Growing up in the township of Zwide, just outside Port Elizabeth, bed for Kolisi was a pile of cushions on the living-room floor and finding enough to eat was a daily struggle. It was a life which was, he said, incompatible with social distancing.
“If I went a couple of days without eating I would go to my neighbor and go ask for something,” he said. “Sometimes we live in a house with 10 or 15 people in one room. It’s really hard to have social distancing.”
Having watched the impact lockdown has had on South Africa’s poorest, Kolisi and his wife, Rachel, have mobilized help.
They have brought forward the launch of their charity — The Kolisi Foundation — to this month, supplying Personal Protective Equipment (PPE) to frontline workers and delivering food parcels to the Zwide township, going door to door raising spirits and awareness.
“With the food packages that we drop off, we are adding messages in the local dialect of Xhosa, because this is predominately for the Xhosa areas,” Kolisi said.
“We put in instructions there for the masks – all in Xhosa – on how to put it on … But the most important is this: if you want people to stay home, tell them why. You can’t just tell someone to stay home and not give them anything.”
The couple hopes to extend this scheme to other townships. Kolisi wants to give back, and wants to encourage others to as well.
“I’m not disadvantaged anymore and I don’t see myself like that,” he said. “But I know what it feels like. What I’m trying to say is you don’t have to come from there to be able to give back. There’s no better feeling than helping somebody else.”
Shut indoors, Kolisi has had time to revisit his extraordinary Rugby World Cup victory and, for the first time, has watched the final against England — 80 minutes which whizzed by when he was on the pitch, the weight of a nation on his shoulders.

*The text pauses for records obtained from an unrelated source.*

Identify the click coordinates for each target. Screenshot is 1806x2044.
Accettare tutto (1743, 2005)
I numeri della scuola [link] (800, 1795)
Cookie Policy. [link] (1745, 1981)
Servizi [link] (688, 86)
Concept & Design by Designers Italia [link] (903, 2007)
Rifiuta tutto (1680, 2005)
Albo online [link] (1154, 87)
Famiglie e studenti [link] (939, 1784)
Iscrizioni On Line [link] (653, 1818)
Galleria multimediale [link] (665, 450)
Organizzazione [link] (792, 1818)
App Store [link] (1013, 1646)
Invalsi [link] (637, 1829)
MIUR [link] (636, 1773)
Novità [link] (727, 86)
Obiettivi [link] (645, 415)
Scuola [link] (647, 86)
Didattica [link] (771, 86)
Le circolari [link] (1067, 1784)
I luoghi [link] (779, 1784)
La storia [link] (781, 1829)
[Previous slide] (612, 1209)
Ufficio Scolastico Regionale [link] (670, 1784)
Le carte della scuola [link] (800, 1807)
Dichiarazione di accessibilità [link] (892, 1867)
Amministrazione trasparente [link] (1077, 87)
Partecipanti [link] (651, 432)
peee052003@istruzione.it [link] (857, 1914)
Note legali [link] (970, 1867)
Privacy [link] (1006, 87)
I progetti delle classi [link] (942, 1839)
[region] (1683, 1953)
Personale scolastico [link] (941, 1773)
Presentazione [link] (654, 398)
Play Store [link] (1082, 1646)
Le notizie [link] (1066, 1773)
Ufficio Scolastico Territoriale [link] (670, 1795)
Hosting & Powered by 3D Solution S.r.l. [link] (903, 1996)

To lift a nation’s spirits, the final was recently re-run on TV, and in the Kolisi home there was no dispute over the remote that night — Kolisi’s wife made everyone watch the match.
“We watched it all over again and got all the goose bumps all over again,” she said. “When Siya was playing like you don’t see the people and everything that’s going on.”

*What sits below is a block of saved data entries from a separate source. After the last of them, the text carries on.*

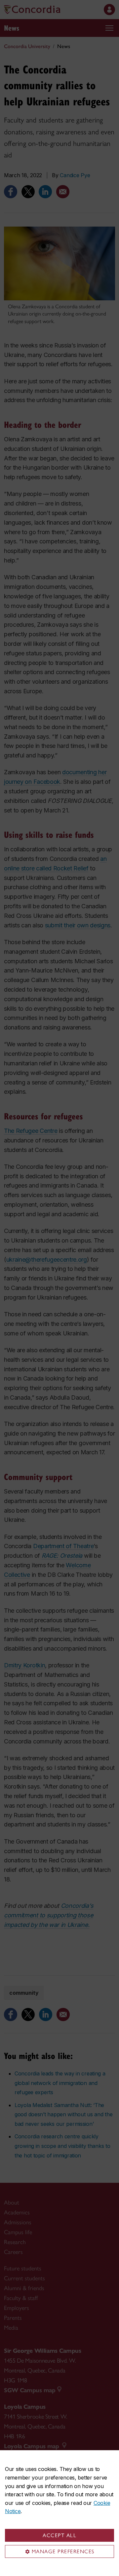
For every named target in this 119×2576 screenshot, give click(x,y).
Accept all (59, 2535)
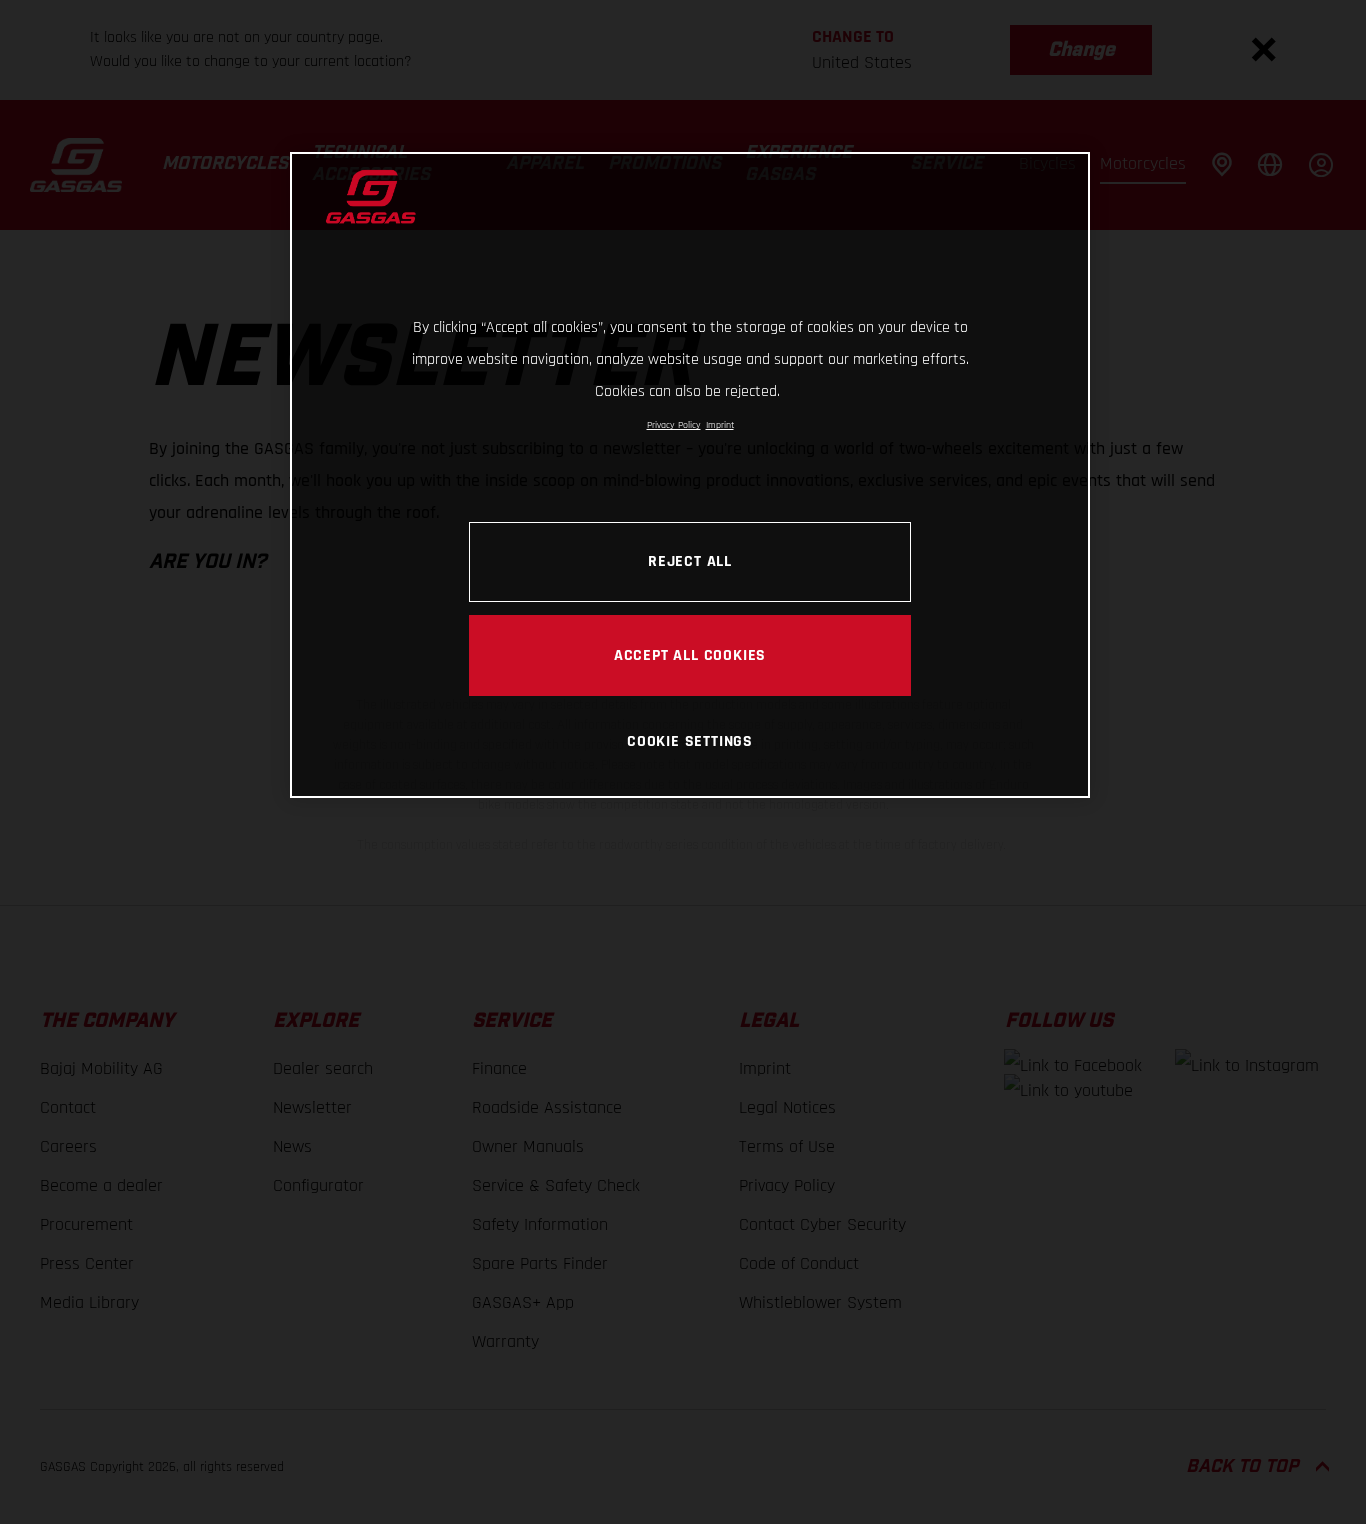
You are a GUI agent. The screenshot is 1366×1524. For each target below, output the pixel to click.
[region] (690, 474)
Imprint (720, 425)
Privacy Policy (674, 425)
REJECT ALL (690, 561)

“I remember everything,” he said. “That was just exactly what we needed. You know, exactly what I needed. He spoke about all the struggles and things that you’ve experienced in your life and how you can use that on the day, so you can change the future of the other people coming behind you.”
How will Kolisi feel when sport returns, when stadiums can safely fill with thousands of fans again? “That’s gonna be amazing,” he said. “I think sport does a lot of things to people. You know, it makes people happy sometimes. It speaks to everyone.”
Yet, even that yearning to return to the field doesn’t distract from the urgency of the crisis at hand.
“The most important thing is make sure everybody’s safe and protected,” he said. “Then we can get through this together. It doesn’t matter who you are right now. We all want to fight this thing together and we need to stand united together as humanity.”